One day last week I saw a huge pair of bobs, heavily loaded with coal, being pulled up the street by two big, fine-looking horses. There were two men on the load. Their faces were black, but it was the dirt of honest toil, it was coal dust. They stopped the horses in front of the house directly across the street from me. I watched them with interest. The first thing one of the men did was to get down, take a board, go around to the front of the horses, lift up the heavy wagon tongue, place the board underneath it as a brace that the necks of the horses might be relieved of the strain of the wagon tongue. At the same time the other man took two warm blankets and covered the horses with them, tucking in the corners beneath the harness to make them tight and warm. Then the men set to work to carry the coal, basket by basket, into the cellar. That was kindness, was it not, to see that the horses were so well cared for on a cold winter day!
To my mind one of the finest acts of our city government is the way we are taught kindness to dumb animals and birds, by permitting them to make their homes and nests in the public park. What a delight it is to walk through the park and have the squirrels come running up so close, to eat from one’s hand! That is kindness.
How about kindness to people?

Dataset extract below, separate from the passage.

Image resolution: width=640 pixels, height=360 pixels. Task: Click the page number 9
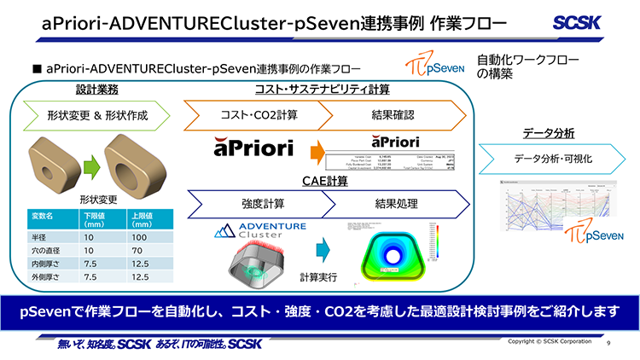608,343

Have you ever seen an older person walking along the street with a little child of three or four years of age, the child reaching up as far as he could to take the hand of the older person, the older one jerking, pulling, yanking, all the while saying, “Come now, hurry up, hurry up.” That is not kindness, is it?
“Howe’er it be,
it seems to me
’Tis only
noble to be good;
Kind hearts are more than
coronets,
And simple faith
than Norman blood.”
Memory verse, Ephesians 4: 32
“Be ye kind to one another.”
Memory hymn [554]
"How sweet, how heavenly is the sight!"
GOD’S CALL
God calls each one of you. He asks you to give your life to him. He has a special work for you to do. You have heard of Wendell Phillips who did so much to make slavery unlawful in America! Once, when Wendell was a boy fourteen years of age, he heard Lyman Beecher preach. In the course of his sermon the preacher said, “You belong to God.” The boy Wendell thought that the preacher looked straight at him when he said that. He went to his home at the close of the service, climbed the stairs to his room, shut the door, knelt in prayer, saying, “O God, I belong to thee, take what is thine own.” He heard and answered God’s call.